* WORK INSTRUCTION: The entries are to be repeated in full, without any change.

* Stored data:
══════
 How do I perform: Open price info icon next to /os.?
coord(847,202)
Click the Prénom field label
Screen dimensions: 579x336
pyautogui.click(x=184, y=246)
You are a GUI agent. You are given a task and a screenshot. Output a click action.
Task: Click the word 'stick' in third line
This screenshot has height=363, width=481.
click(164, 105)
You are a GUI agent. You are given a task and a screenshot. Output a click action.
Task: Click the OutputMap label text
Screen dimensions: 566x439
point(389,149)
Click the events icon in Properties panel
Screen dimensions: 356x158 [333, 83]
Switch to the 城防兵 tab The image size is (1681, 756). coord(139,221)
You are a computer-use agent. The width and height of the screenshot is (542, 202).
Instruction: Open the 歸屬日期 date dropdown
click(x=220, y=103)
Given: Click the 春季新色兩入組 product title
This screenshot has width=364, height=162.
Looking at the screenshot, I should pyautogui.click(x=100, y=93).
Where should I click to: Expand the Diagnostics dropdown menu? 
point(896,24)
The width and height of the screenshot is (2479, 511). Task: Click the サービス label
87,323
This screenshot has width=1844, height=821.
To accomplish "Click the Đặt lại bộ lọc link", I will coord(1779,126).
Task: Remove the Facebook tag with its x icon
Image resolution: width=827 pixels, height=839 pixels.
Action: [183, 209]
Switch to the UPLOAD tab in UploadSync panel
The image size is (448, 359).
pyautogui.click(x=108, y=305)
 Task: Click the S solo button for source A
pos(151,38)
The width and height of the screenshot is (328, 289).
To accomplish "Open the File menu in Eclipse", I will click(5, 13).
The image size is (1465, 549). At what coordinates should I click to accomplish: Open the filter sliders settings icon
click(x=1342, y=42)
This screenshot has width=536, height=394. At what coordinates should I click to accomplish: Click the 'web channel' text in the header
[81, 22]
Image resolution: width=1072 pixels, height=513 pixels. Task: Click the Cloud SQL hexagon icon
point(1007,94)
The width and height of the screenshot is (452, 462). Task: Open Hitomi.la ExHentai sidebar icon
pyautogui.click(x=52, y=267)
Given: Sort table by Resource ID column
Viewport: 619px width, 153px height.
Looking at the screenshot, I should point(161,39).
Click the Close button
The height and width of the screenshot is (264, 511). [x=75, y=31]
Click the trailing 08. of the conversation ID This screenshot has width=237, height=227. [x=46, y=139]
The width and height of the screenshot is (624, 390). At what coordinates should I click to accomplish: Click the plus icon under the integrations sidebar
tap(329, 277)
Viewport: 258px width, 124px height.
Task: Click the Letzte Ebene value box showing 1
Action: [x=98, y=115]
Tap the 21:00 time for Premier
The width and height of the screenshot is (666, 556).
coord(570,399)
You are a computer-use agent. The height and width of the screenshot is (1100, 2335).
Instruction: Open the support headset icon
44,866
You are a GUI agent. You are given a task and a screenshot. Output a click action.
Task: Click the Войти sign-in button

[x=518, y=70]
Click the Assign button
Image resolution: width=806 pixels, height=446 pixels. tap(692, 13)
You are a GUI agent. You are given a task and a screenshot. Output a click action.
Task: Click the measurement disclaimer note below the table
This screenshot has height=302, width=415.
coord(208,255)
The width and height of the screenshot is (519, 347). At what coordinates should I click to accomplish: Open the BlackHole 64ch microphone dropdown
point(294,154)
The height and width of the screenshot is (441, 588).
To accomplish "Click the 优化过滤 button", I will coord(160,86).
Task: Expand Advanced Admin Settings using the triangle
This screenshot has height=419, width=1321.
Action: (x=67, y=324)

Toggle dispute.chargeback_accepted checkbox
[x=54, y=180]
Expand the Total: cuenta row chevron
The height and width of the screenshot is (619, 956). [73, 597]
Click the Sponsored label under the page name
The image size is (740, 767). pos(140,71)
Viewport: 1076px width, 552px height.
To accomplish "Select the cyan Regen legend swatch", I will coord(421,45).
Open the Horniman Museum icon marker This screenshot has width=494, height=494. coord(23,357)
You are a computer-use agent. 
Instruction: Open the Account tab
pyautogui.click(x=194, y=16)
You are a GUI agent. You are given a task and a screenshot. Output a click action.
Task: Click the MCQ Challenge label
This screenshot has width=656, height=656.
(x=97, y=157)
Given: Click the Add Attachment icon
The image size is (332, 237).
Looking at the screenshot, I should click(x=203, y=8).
══════
* SOLUTION TO THIS EXERCISE:
 How do I perform: Open price info icon next to /os.?
coord(847,202)
Click the Prénom field label
Screen dimensions: 579x336
pyautogui.click(x=184, y=246)
You are a GUI agent. You are given a task and a screenshot. Output a click action.
Task: Click the word 'stick' in third line
This screenshot has height=363, width=481.
click(164, 105)
You are a GUI agent. You are given a task and a screenshot. Output a click action.
Task: Click the OutputMap label text
Screen dimensions: 566x439
point(389,149)
Click the events icon in Properties panel
Screen dimensions: 356x158 [333, 83]
Switch to the 城防兵 tab The image size is (1681, 756). coord(139,221)
You are a computer-use agent. The width and height of the screenshot is (542, 202).
Instruction: Open the 歸屬日期 date dropdown
click(x=220, y=103)
Given: Click the 春季新色兩入組 product title
This screenshot has width=364, height=162.
Looking at the screenshot, I should pyautogui.click(x=100, y=93).
Where should I click to: Expand the Diagnostics dropdown menu? 
point(896,24)
The width and height of the screenshot is (2479, 511). Task: Click the サービス label
87,323
This screenshot has width=1844, height=821.
To accomplish "Click the Đặt lại bộ lọc link", I will coord(1779,126).
Task: Remove the Facebook tag with its x icon
Image resolution: width=827 pixels, height=839 pixels.
Action: [183, 209]
Switch to the UPLOAD tab in UploadSync panel
The image size is (448, 359).
pyautogui.click(x=108, y=305)
 Task: Click the S solo button for source A
pos(151,38)
The width and height of the screenshot is (328, 289).
To accomplish "Open the File menu in Eclipse", I will click(5, 13).
The image size is (1465, 549). At what coordinates should I click to accomplish: Open the filter sliders settings icon
click(x=1342, y=42)
This screenshot has width=536, height=394. At what coordinates should I click to accomplish: Click the 'web channel' text in the header
[81, 22]
Image resolution: width=1072 pixels, height=513 pixels. Task: Click the Cloud SQL hexagon icon
point(1007,94)
The width and height of the screenshot is (452, 462). Task: Open Hitomi.la ExHentai sidebar icon
pyautogui.click(x=52, y=267)
Given: Sort table by Resource ID column
Viewport: 619px width, 153px height.
Looking at the screenshot, I should point(161,39).
Click the Close button
The height and width of the screenshot is (264, 511). [x=75, y=31]
Click the trailing 08. of the conversation ID This screenshot has width=237, height=227. [x=46, y=139]
The width and height of the screenshot is (624, 390). At what coordinates should I click to accomplish: Click the plus icon under the integrations sidebar
tap(329, 277)
Viewport: 258px width, 124px height.
Task: Click the Letzte Ebene value box showing 1
Action: [x=98, y=115]
Tap the 21:00 time for Premier
The width and height of the screenshot is (666, 556).
coord(570,399)
You are a computer-use agent. The height and width of the screenshot is (1100, 2335).
Instruction: Open the support headset icon
44,866
You are a GUI agent. You are given a task and a screenshot. Output a click action.
Task: Click the Войти sign-in button

[x=518, y=70]
Click the Assign button
Image resolution: width=806 pixels, height=446 pixels. tap(692, 13)
You are a GUI agent. You are given a task and a screenshot. Output a click action.
Task: Click the measurement disclaimer note below the table
This screenshot has height=302, width=415.
coord(208,255)
The width and height of the screenshot is (519, 347). At what coordinates should I click to accomplish: Open the BlackHole 64ch microphone dropdown
point(294,154)
The height and width of the screenshot is (441, 588).
To accomplish "Click the 优化过滤 button", I will coord(160,86).
Task: Expand Advanced Admin Settings using the triangle
This screenshot has height=419, width=1321.
Action: (x=67, y=324)

Toggle dispute.chargeback_accepted checkbox
[x=54, y=180]
Expand the Total: cuenta row chevron
The height and width of the screenshot is (619, 956). [73, 597]
Click the Sponsored label under the page name
The image size is (740, 767). pos(140,71)
Viewport: 1076px width, 552px height.
To accomplish "Select the cyan Regen legend swatch", I will coord(421,45).
Open the Horniman Museum icon marker This screenshot has width=494, height=494. coord(23,357)
You are a computer-use agent. 
Instruction: Open the Account tab
pyautogui.click(x=194, y=16)
You are a GUI agent. You are given a task and a screenshot. Output a click action.
Task: Click the MCQ Challenge label
This screenshot has width=656, height=656.
(x=97, y=157)
Given: Click the Add Attachment icon
The image size is (332, 237).
Looking at the screenshot, I should click(x=203, y=8).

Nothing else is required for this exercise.